The blinding, white-hot agony caused a primal shriek to tear from your throat. You convulsed, your body arching in her palm. The scream was barely a buzz in the cavern of her ear, but the movement was enough for her.
“There it is,” she murmured, her voice laced with chilling satisfaction. “Illusions don't feel pain. Little demons do.”

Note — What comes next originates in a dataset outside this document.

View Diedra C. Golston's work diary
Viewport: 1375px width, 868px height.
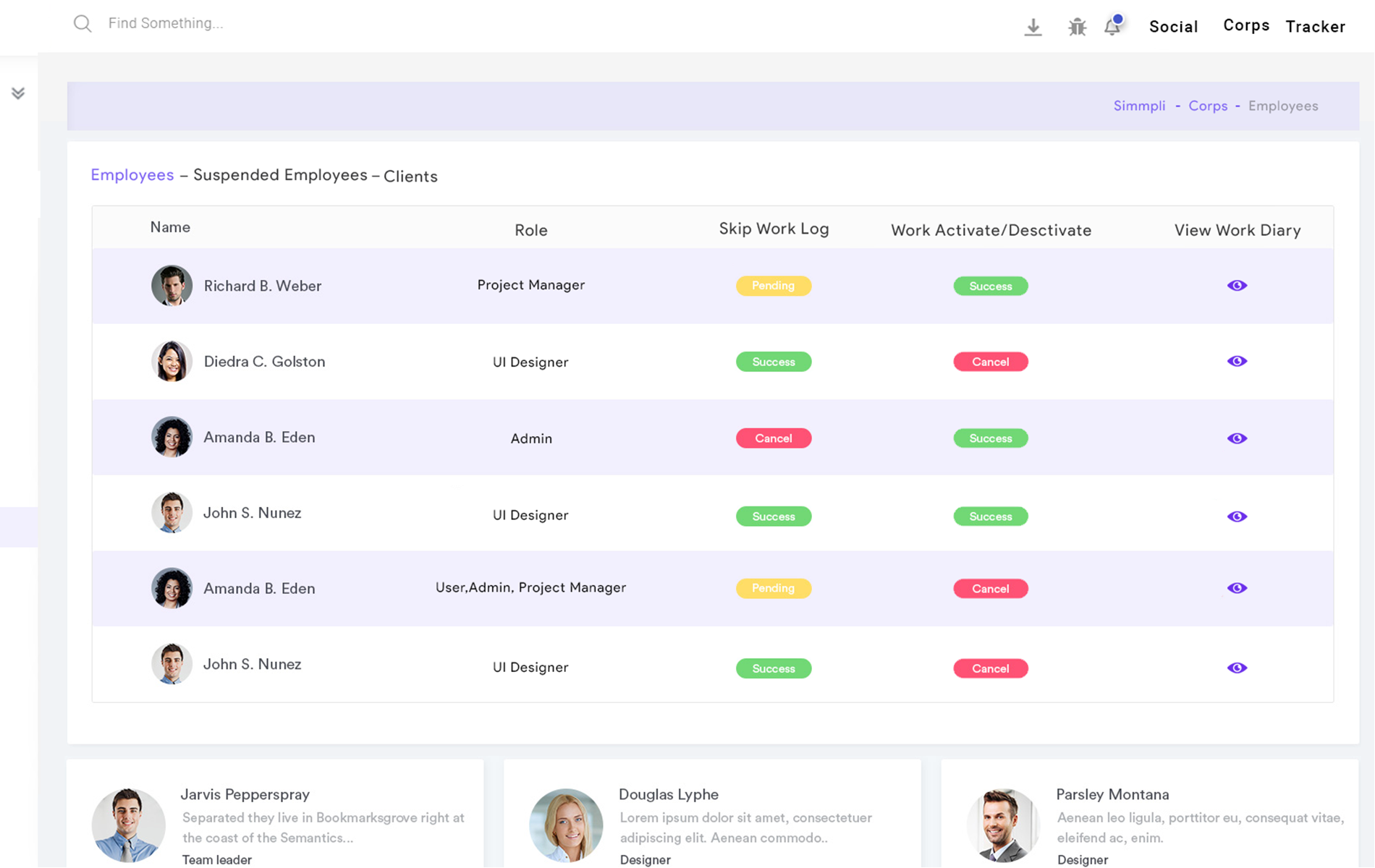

She tilted her hand, sending you tumbling from her palm onto the dusty, scarred surface of the coffee table. You landed hard, the impact jolting your newly broken knee. You cried out again, trying to drag your crippled body away, your hands slipping on the varnished wood. The table, to you, was a vast, unforgiving desert.
She loomed over the edge, her face a mountain range of focused intent. The sight of your shattered knee seemed to confirm everything for her.
"I won't let you infect this space," she announced, her voice booming. She vanished from your sight, and you heard the terrifying, low rumble of heavy leather and scraping metal—the sound of her body shifting on the floorboards.
Then, she reappeared, the sight of the colossal, menacing tip of a hot glue gun suddenly dominating your horizon. It looked like a cannon.
“Art taught me a lot of things about how his magic works,” she said, her voice now filled with a cold, almost detached practicality. “And one thing I know is that if I can seal you, I can silence you.”
She aimed the smoking, dripping nozzle at a point just a few inches from your head. You could already feel the wiry heat radiating from the tip, smelling the acrid, chemical scent of molten plastic mixing with the faint, metallic scent of her armor.
“You’ll be a nice, little, sealed exhibit for the police. Just an example of what his illusions look like up close. Quiet and harmless.” Her lip curled in a tiny, triumphant sneer. "And you won't be ruining my holiday."
The first, fat, shimmering drop of clear, viscous glue plopped onto the wood, sealing the area next to your good leg with a soft, hissing sound. The heat radiating from it was intense.
You screamed again, scrambling backwards with desperate, clawing hands, dragging the dead weight of your ruined knee behind you. The tiny, pathetic sound was lost beneath the terrifying, methodical approach of the Warrior Angel.